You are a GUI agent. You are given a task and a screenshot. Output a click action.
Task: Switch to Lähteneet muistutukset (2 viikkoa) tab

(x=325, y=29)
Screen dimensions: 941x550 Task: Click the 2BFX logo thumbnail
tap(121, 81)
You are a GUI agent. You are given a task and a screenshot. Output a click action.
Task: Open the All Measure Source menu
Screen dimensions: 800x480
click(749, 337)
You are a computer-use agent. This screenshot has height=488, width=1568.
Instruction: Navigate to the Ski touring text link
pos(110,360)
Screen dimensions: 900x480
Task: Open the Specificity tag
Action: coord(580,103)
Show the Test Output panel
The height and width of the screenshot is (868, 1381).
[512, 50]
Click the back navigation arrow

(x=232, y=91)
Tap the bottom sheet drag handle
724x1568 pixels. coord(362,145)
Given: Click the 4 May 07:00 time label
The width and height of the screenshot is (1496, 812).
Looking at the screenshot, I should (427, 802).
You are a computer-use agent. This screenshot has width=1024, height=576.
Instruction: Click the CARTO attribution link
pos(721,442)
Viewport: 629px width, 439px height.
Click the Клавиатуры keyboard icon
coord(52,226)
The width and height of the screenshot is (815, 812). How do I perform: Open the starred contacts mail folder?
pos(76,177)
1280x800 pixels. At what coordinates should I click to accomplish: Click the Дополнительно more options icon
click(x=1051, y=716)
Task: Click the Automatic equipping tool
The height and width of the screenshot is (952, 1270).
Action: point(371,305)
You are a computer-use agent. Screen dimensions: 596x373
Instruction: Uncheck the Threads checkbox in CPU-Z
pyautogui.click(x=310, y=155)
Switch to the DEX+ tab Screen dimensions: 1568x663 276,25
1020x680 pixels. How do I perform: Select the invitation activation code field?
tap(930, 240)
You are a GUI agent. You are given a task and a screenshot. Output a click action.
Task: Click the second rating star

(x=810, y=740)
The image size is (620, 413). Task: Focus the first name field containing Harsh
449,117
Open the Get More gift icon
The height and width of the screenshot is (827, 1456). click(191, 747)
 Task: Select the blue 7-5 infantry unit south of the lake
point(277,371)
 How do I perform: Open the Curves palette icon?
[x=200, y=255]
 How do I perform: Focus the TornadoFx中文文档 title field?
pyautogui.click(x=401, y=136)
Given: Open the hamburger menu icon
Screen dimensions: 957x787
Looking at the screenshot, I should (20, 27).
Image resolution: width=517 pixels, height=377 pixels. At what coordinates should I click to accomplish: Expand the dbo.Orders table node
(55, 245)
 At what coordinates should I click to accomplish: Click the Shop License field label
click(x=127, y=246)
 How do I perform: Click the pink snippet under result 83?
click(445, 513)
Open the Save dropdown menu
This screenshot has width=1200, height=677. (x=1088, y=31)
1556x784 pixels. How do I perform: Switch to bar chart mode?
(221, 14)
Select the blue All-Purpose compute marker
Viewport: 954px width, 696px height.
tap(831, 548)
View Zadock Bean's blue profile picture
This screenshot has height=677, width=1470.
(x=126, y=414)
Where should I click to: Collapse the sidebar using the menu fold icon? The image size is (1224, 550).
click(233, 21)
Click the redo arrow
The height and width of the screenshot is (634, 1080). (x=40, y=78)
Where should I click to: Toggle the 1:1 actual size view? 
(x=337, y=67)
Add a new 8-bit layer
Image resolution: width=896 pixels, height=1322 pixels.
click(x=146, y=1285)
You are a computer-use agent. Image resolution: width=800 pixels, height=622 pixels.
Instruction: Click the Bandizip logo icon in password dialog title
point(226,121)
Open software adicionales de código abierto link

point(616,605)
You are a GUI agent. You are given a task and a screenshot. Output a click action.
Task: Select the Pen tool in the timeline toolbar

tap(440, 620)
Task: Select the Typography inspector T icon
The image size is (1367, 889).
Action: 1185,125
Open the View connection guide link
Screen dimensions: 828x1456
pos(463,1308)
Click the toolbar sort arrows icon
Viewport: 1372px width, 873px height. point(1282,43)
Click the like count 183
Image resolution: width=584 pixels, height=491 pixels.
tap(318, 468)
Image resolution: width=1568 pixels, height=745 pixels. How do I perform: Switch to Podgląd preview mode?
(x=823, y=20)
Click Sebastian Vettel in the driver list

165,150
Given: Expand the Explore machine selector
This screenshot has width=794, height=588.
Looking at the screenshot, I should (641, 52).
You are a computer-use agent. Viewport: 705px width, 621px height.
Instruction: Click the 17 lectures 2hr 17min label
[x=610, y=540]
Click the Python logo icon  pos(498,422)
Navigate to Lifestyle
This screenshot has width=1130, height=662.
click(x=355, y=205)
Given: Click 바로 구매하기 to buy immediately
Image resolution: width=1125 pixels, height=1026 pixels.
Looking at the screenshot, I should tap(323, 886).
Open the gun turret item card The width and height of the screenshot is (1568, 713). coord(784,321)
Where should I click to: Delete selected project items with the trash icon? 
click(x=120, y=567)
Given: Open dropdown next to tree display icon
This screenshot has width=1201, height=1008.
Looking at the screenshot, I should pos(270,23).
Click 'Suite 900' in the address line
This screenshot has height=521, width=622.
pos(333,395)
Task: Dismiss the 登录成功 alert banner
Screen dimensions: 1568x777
════
* Stated goal: Change every "GUI agent" in the rows above to "desktop assistant", and reproduce all the rows with nothing else altered.

* Task solution:
You are a desktop assistant. You are given a task and a screenshot. Output a click action.
Task: Switch to Lähteneet muistutukset (2 viikkoa) tab

(x=325, y=29)
Screen dimensions: 941x550 Task: Click the 2BFX logo thumbnail
tap(121, 81)
You are a desktop assistant. You are given a task and a screenshot. Output a click action.
Task: Open the All Measure Source menu
Screen dimensions: 800x480
click(749, 337)
You are a computer-use agent. This screenshot has height=488, width=1568.
Instruction: Navigate to the Ski touring text link
pos(110,360)
Screen dimensions: 900x480
Task: Open the Specificity tag
Action: coord(580,103)
Show the Test Output panel
The height and width of the screenshot is (868, 1381).
[512, 50]
Click the back navigation arrow

(x=232, y=91)
Tap the bottom sheet drag handle
724x1568 pixels. coord(362,145)
Given: Click the 4 May 07:00 time label
The width and height of the screenshot is (1496, 812).
Looking at the screenshot, I should (427, 802).
You are a computer-use agent. This screenshot has width=1024, height=576.
Instruction: Click the CARTO attribution link
pos(721,442)
Viewport: 629px width, 439px height.
Click the Клавиатуры keyboard icon
coord(52,226)
The width and height of the screenshot is (815, 812). How do I perform: Open the starred contacts mail folder?
pos(76,177)
1280x800 pixels. At what coordinates should I click to accomplish: Click the Дополнительно more options icon
click(x=1051, y=716)
Task: Click the Automatic equipping tool
The height and width of the screenshot is (952, 1270).
Action: point(371,305)
You are a computer-use agent. Screen dimensions: 596x373
Instruction: Uncheck the Threads checkbox in CPU-Z
pyautogui.click(x=310, y=155)
Switch to the DEX+ tab Screen dimensions: 1568x663 276,25
1020x680 pixels. How do I perform: Select the invitation activation code field?
tap(930, 240)
You are a desktop assistant. You are given a task and a screenshot. Output a click action.
Task: Click the second rating star

(x=810, y=740)
The image size is (620, 413). Task: Focus the first name field containing Harsh
449,117
Open the Get More gift icon
The height and width of the screenshot is (827, 1456). click(191, 747)
 Task: Select the blue 7-5 infantry unit south of the lake
point(277,371)
 How do I perform: Open the Curves palette icon?
[x=200, y=255]
 How do I perform: Focus the TornadoFx中文文档 title field?
pyautogui.click(x=401, y=136)
Given: Open the hamburger menu icon
Screen dimensions: 957x787
Looking at the screenshot, I should (20, 27).
Image resolution: width=517 pixels, height=377 pixels. At what coordinates should I click to accomplish: Expand the dbo.Orders table node
(55, 245)
 At what coordinates should I click to accomplish: Click the Shop License field label
click(x=127, y=246)
 How do I perform: Click the pink snippet under result 83?
click(445, 513)
Open the Save dropdown menu
This screenshot has width=1200, height=677. (x=1088, y=31)
1556x784 pixels. How do I perform: Switch to bar chart mode?
(221, 14)
Select the blue All-Purpose compute marker
Viewport: 954px width, 696px height.
tap(831, 548)
View Zadock Bean's blue profile picture
This screenshot has height=677, width=1470.
(x=126, y=414)
Where should I click to: Collapse the sidebar using the menu fold icon? The image size is (1224, 550).
click(233, 21)
Click the redo arrow
The height and width of the screenshot is (634, 1080). (x=40, y=78)
Where should I click to: Toggle the 1:1 actual size view? 
(x=337, y=67)
Add a new 8-bit layer
Image resolution: width=896 pixels, height=1322 pixels.
click(x=146, y=1285)
You are a computer-use agent. Image resolution: width=800 pixels, height=622 pixels.
Instruction: Click the Bandizip logo icon in password dialog title
point(226,121)
Open software adicionales de código abierto link

point(616,605)
You are a desktop assistant. You are given a task and a screenshot. Output a click action.
Task: Select the Pen tool in the timeline toolbar

tap(440, 620)
Task: Select the Typography inspector T icon
The image size is (1367, 889).
Action: 1185,125
Open the View connection guide link
Screen dimensions: 828x1456
pos(463,1308)
Click the toolbar sort arrows icon
Viewport: 1372px width, 873px height. point(1282,43)
Click the like count 183
Image resolution: width=584 pixels, height=491 pixels.
tap(318, 468)
Image resolution: width=1568 pixels, height=745 pixels. How do I perform: Switch to Podgląd preview mode?
(x=823, y=20)
Click Sebastian Vettel in the driver list

165,150
Given: Expand the Explore machine selector
This screenshot has width=794, height=588.
Looking at the screenshot, I should (641, 52).
You are a computer-use agent. Viewport: 705px width, 621px height.
Instruction: Click the 17 lectures 2hr 17min label
[x=610, y=540]
Click the Python logo icon  pos(498,422)
Navigate to Lifestyle
This screenshot has width=1130, height=662.
click(x=355, y=205)
Given: Click 바로 구매하기 to buy immediately
Image resolution: width=1125 pixels, height=1026 pixels.
Looking at the screenshot, I should tap(323, 886).
Open the gun turret item card The width and height of the screenshot is (1568, 713). coord(784,321)
Where should I click to: Delete selected project items with the trash icon? 
click(x=120, y=567)
Given: Open dropdown next to tree display icon
This screenshot has width=1201, height=1008.
Looking at the screenshot, I should pos(270,23).
Click 'Suite 900' in the address line
This screenshot has height=521, width=622.
pos(333,395)
Task: Dismiss the 登录成功 alert banner
Screen dimensions: 1568x777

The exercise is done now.